Our society expects its clinicians to attend to disclosure and truth-telling to a greater degree than do other societies. Clearly, procedures on living patients require informed consent as discussed above. Even after death, formal consent from a surrogate is required for medical procedures such as organ donation and autopsy, and for disposition of the body. These precedents suggest the need for consent for nonindicated training procedures. Serious societal interests may supercede consent for postmortem procedures such as autopsies in criminal investigations (and family members are aware of these examinations), but no public consensus exists regarding appropriating bodies for physician training. Furthermore, formal consent is required for harvesting cadaveric organs, despite the great public benefit they offer. Untoward effects of unconsented practice on the newly dead may include further disenfranchisement of minority families who, when asked, tend to consent to training less often than do whites.25,28
Even if issues of family fealty as a basis for requiring consent are set aside, there are at least 3 additional arguments in support of formal consent. One is a pragmatic concern. Should family members learn of a gratuitous procedure, trust in their community health facility and physicians may be damaged. Furthermore, public awareness of this practice might damage trust in the health care system and compromise physicians' claims of professional integrity.
Second, requiring consent promotes security for the living. Our society's norms of upholding the patient's prior wishes (e.g., honoring wills) ensure order in society and promote comfort in the present through assurances about the future regarding the treatment of remains and the welfare of heirs. Regard for family bonds also helps to maintain social order. It follows that deference to the family's wishes regarding the handling of the deceased is appropriate, absent patient instructions.
Third, society authorizes the practice of medicine (a public and societal activity) and provides the normative setting that defines the scope of ethical medical practice (a reflection of collective moral and social values). It is insufficient for the medical profession alone to allow unconsented practice on newly and nearly dead persons. Goldblatt notes that “democratic societies do not permit private individuals to determine what the societal responsibilities of other individuals are and how they are to be met.”29
If consent is a criterion, might it simply be implied through a patient's acceptance of admission to a teaching hospital? Available evidence finds public opposition to this suggestion.26
Moreover, emergency hospitalization precludes choice of facility, and health insurers may stipulate location of inpatient care. Some patients choose academic hospitals with the expectation of more highly expert care. Patients may not be aware of all the implications of choosing an academic hospital, and physicians at nonacademic facilities also may practice to maintain skills. Simply expiring in a teaching hospital does not substitute for consent for any established postmortem activity and should not apply to practicing nonindicated procedures.
The degree to which patient consent is informed is inadequate in many circumstances. For example, we seriously doubt that patients who are a trainee's first subject for a procedure are informed of this fact. This information is material to meaningful informed consent. We suspect that full disclosure is generally not offered because the greater likelihood of consent refusal would thwart the important goal of physician training. One may argue that the absence of objections by physicians or the public to imperfect informed consent for treatment suggests that a lesser quality of consent is acceptable for practicing procedures on a dying patient, given the parallel concerns in consent refusal and the need to train physicians, and also because physical harm is inconsequential in this setting. However, acceptance of inadequate consent should not justify unconsented medical procedures. Rather, current informed consent practice ought to be viewed as a deficient baseline from which more meaningful disclosure and greater transparency of operations should be pursued.

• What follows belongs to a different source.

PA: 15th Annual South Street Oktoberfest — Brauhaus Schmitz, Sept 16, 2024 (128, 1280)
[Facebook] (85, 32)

As mentioned above, studies suggest a majority of the public may consent to training on their newly dead relatives. However, significant barriers to consent exist. Many laypersons support the use of advance directives for postmortem medical training, similar those used for organ donation.26,27
However, experiences with organ procurement suggest that, in fact, prior consent would have little effect on using these corpses for training.30
Discussions with family members for consent may cause additional emotional distress.24,28
Health professionals making the request may have greatly varied levels of comfort with this role.24,28
Specific training may be needed for physicians who make postmortem requests of families.31
Cultural concerns that may limit cadaveric organ donation, such as fear of angering or causing suffering for the spirit of the deceased, or reservations about mutilation of the corpse, may similarly limit consent for postmortem training.32–34
Should consent requirements be rejected? In consequentialist constructs, where some individual interests are subjugated to larger interests, the use of corpses for training purposes without explicit consent can be justified. Here, possible burdens to the deceased person or family are accepted for the societal good. The use of corpses minimizes harm to living patients who otherwise would bear the burden of being training subjects. In this system, practical concerns regarding harm to living persons override concerns about damage to corpses, or the harms from offending individuals' notions of death and dying. Our Western societal norms more closely reflect an individualistic ethic than a communitarian ethic.